Oggi vi portiamo dietro le quinte della serie di Cece e Cice tra riflessioni, ricordi e immaginazione. Abbiamo intervistato per voi l’autrice della serie Alice Keller, in occasione dell’uscita di Cece e Cice nella sabbia, dal 5 giugno in libreria. Ecco cosa ci ha raccontato!
Come sono nati Cece e Cice? A cosa ti sei ispirata per crearli?
Scrivere un libro assomiglia alla fiaba di Pollicino: prima ci si addentra nel bosco, seminando briciole di pane lungo il sentiero. Le briciole sono tutti quei piccoli semi, quelle scintille, quelle immagini che nella vita di ogni giorno all’improvviso ci mostrano la loro ombra segreta: da quell’invisibile dietro il visibile, nasce la storia. Poi la scrittura termina, si esce dal bosco ma… le briciole sono sparite, qualcuno – un uccellino, forse – le ha mangiate. Cosa porta a scrivere un libro fa parte di una magia. Sicuramente mi ha ispirata un nome, ovvero Cice, soprannome che una delle mie figlie dava a se stessa e a me, e di conseguenza noi a lei.

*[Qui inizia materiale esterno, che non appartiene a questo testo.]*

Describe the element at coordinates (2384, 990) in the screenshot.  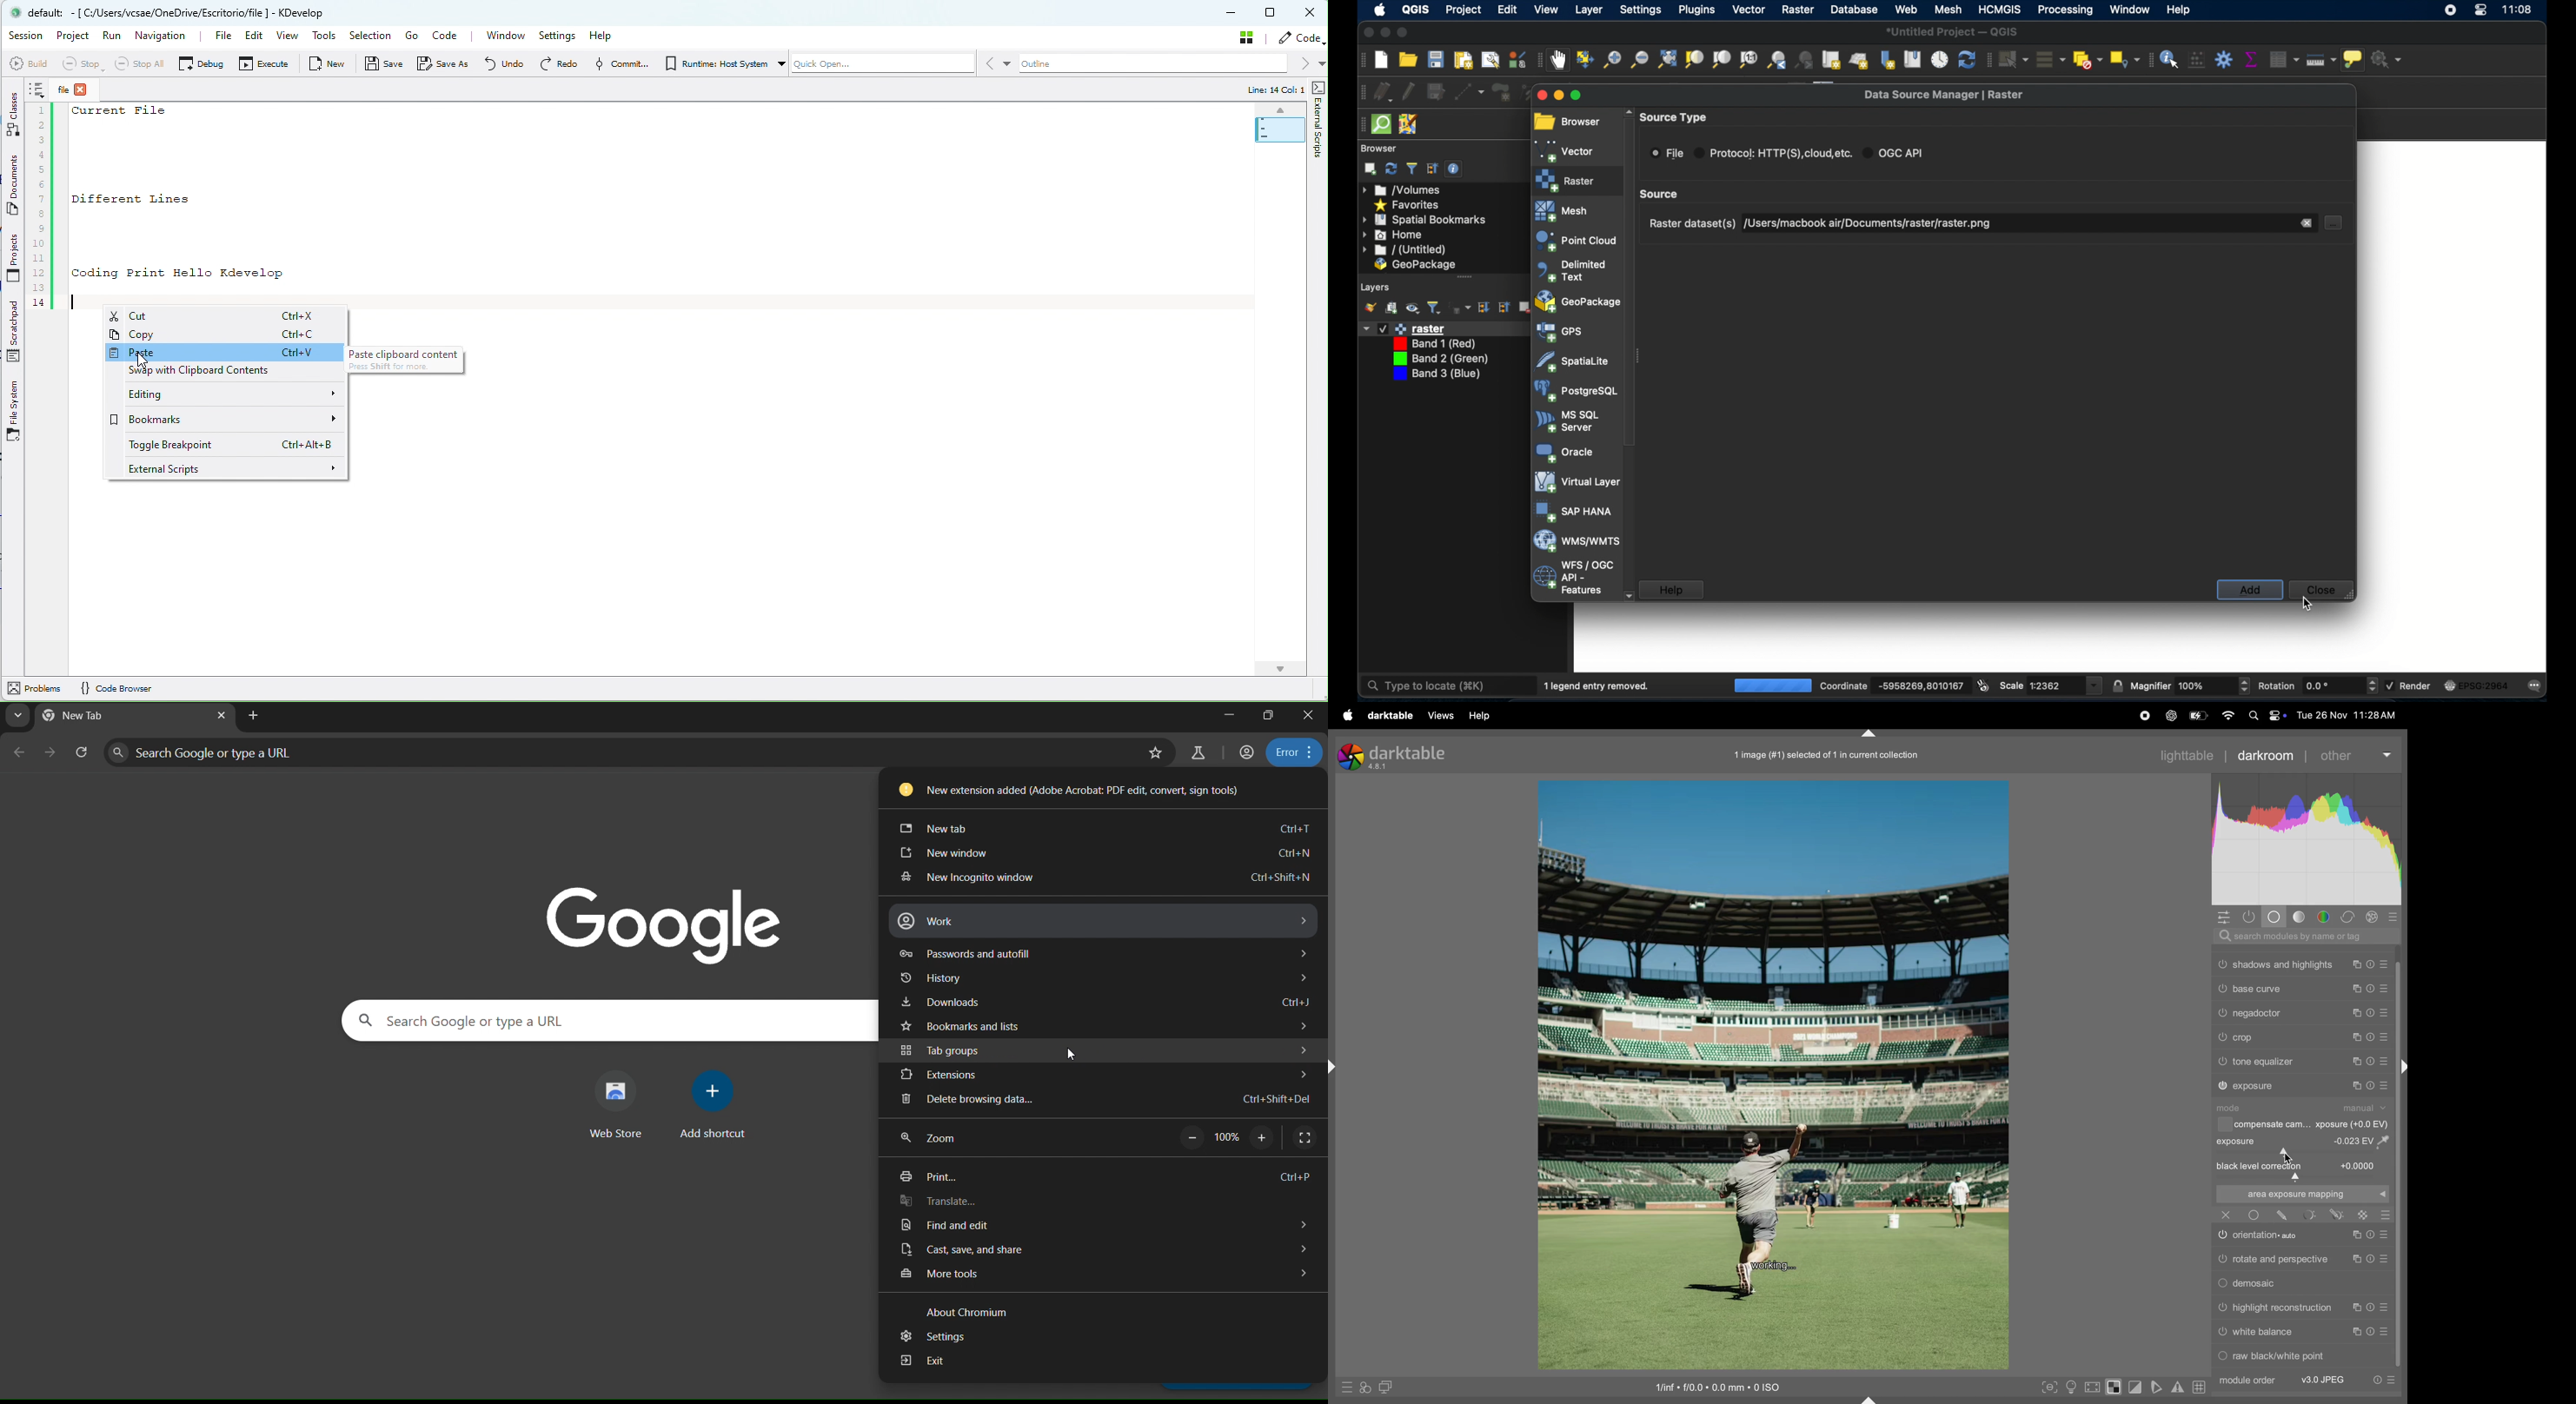
I see `Presets ` at that location.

Un giorno in biblioteca trovò un piccolo libro con protagoniste due piccole talpe, sicuramente quella storia fu un lampo, un innamoramento che mi fece venire voglia di cercarne una mia che conservasse il sapore di quel ritmo che tanto mi aveva colpita.

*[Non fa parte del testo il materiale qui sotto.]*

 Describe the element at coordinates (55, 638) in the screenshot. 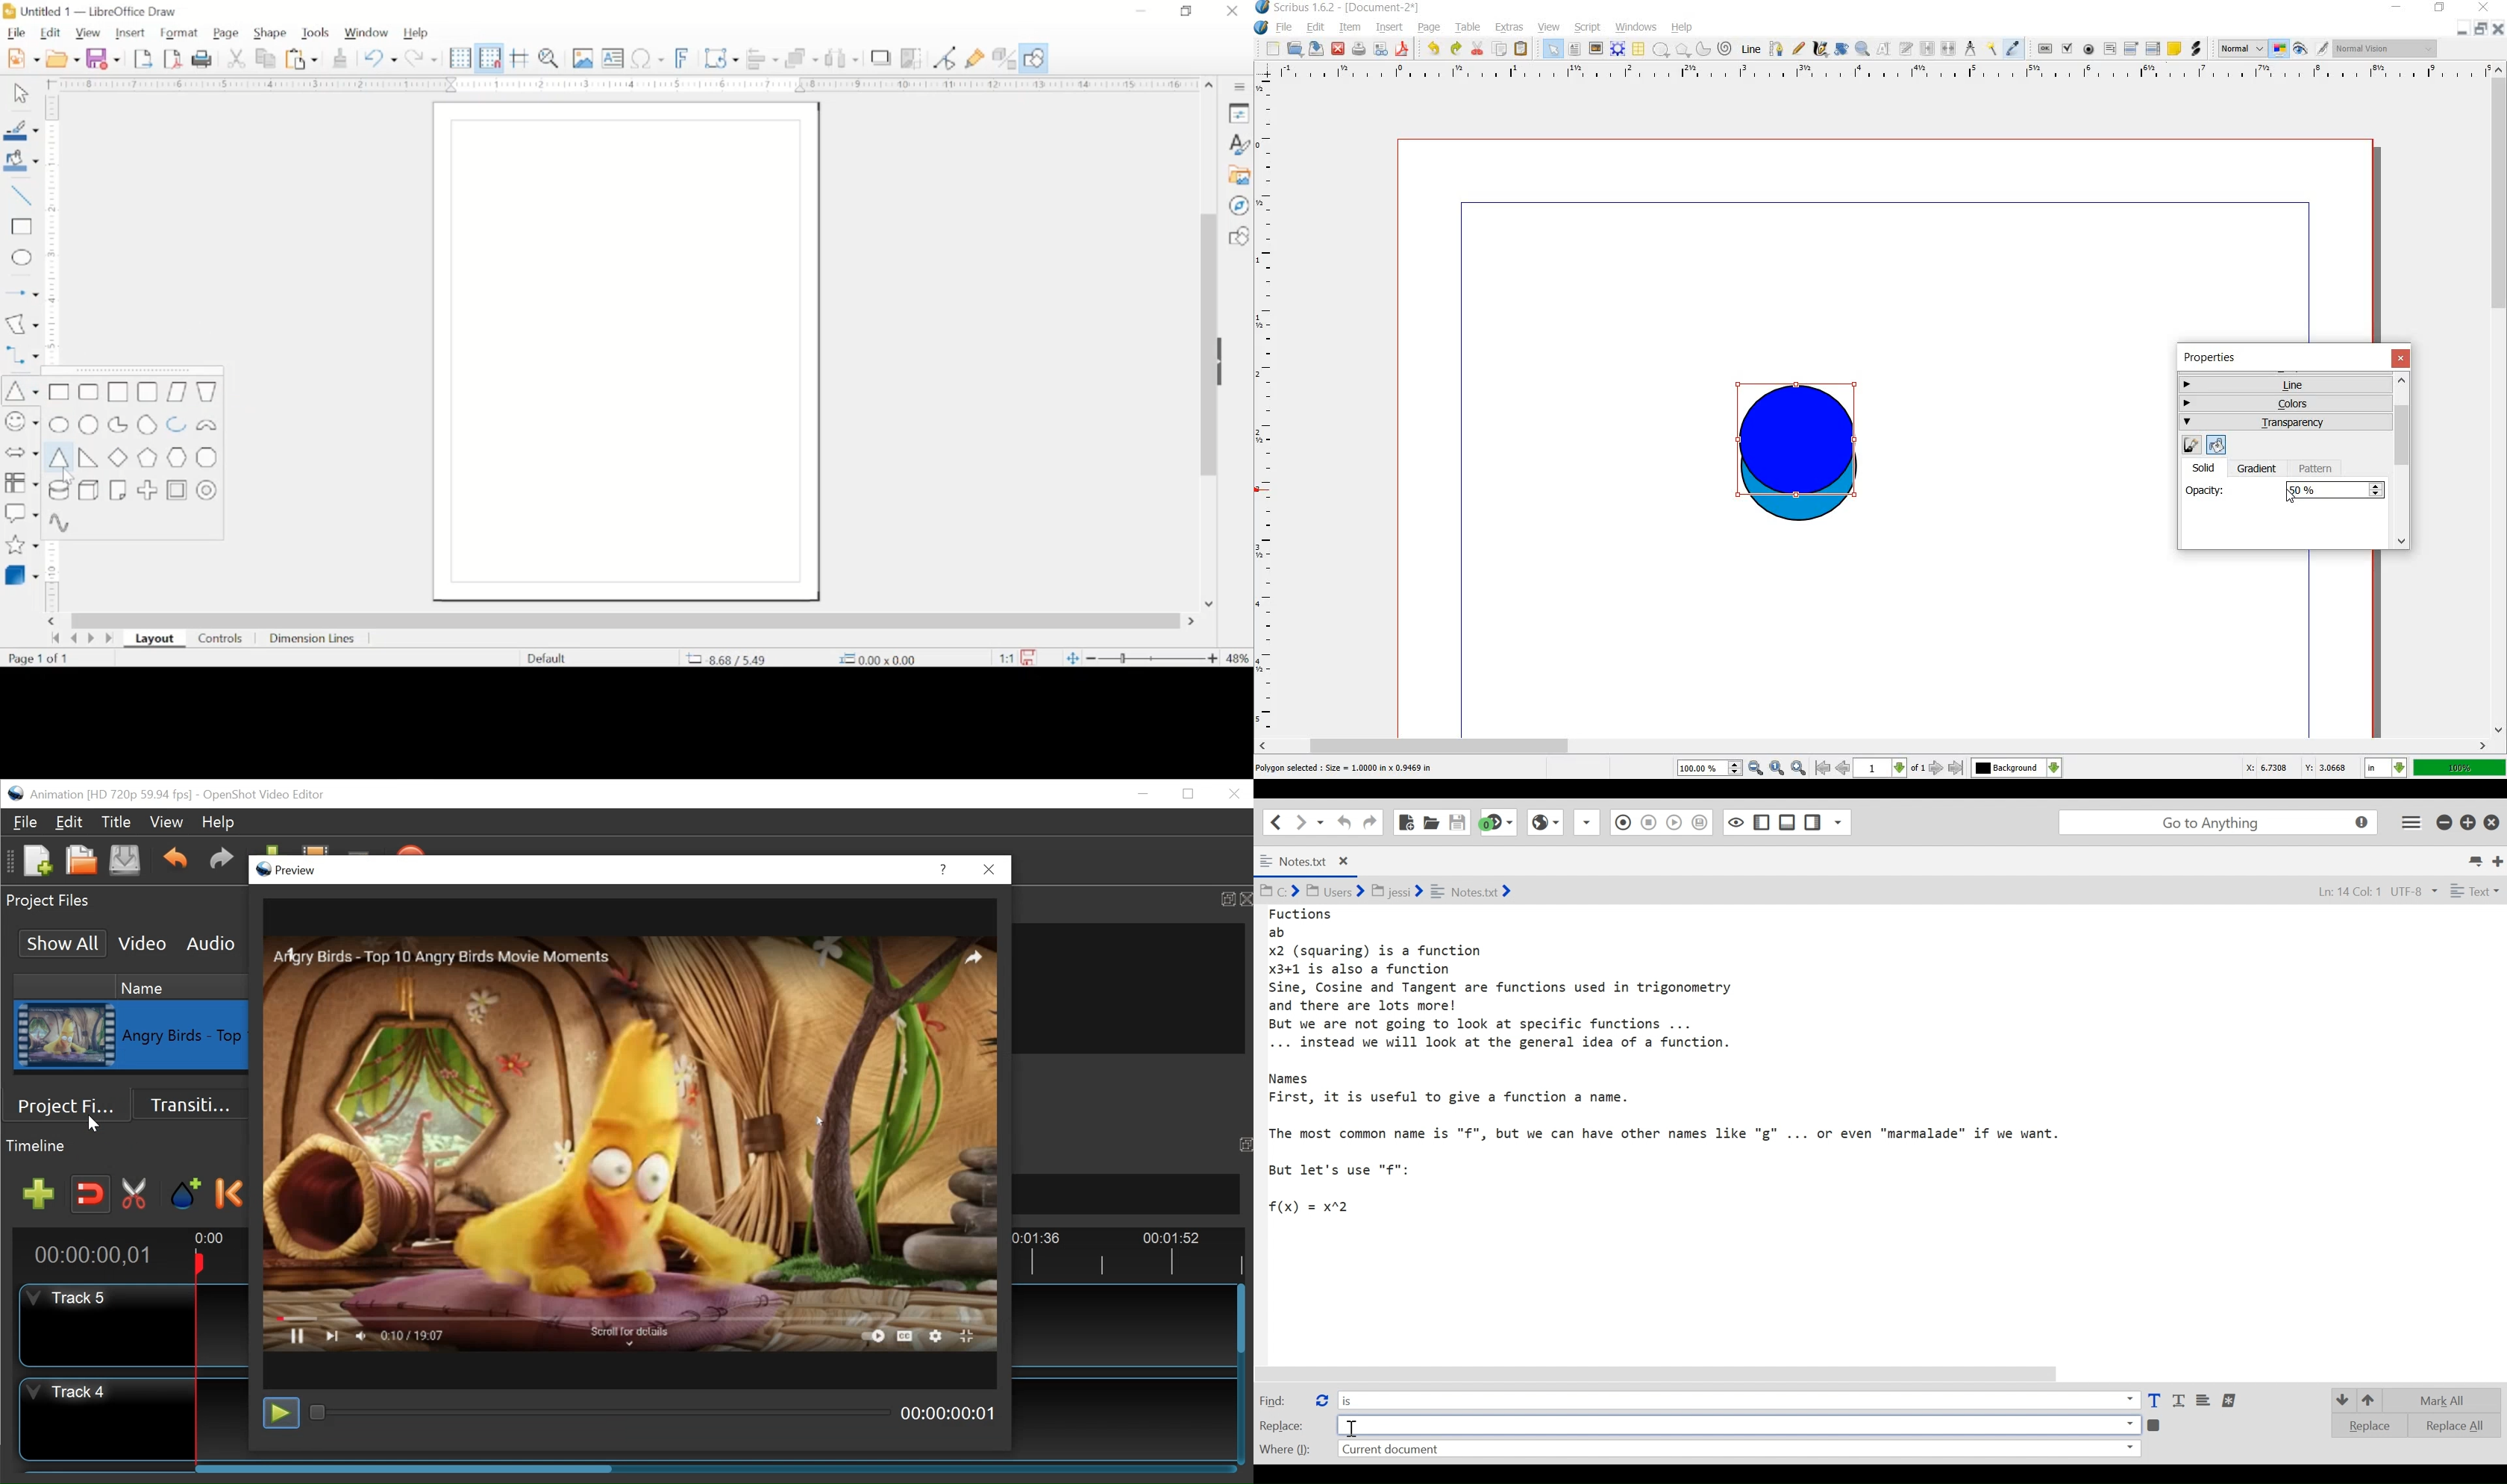

I see `go back` at that location.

Cece e Cice vivono avventure molto semplici e quotidiane: perché hai scelto proprio la quotidianità come centro delle storie?
Mi piace guardare i bambini e le bambine del nido nella loro quotidianità e soprattutto nei gesti autonomi che compiono senza di noi. A volte, spesso, è faticoso stare con loro, hanno un loro ritmo, molto diverso da quella che è la nostra vita quotidiana adulta, chiedono un coinvolgimento fisico ed emotivo che è tanto potente quanto sfiancante. Spesso per riuscirci dobbiamo esercitarci a togliere, a stare nei singoli gesti, qualcosa che ha quasi la forma del vuoto, richiede una grande presenza a sé stessi. Ecco, accanto a questo partecipare dall’interno, mi è sempre piaciuto trovare una distanza, sbirciare il gioco concentrato da dietro la porta, ascoltare i brevi dialoghi, osservare le relazioni tra pari all’interno dei nidi, il momento del pasto, azioni semplici ma perfettamente dense.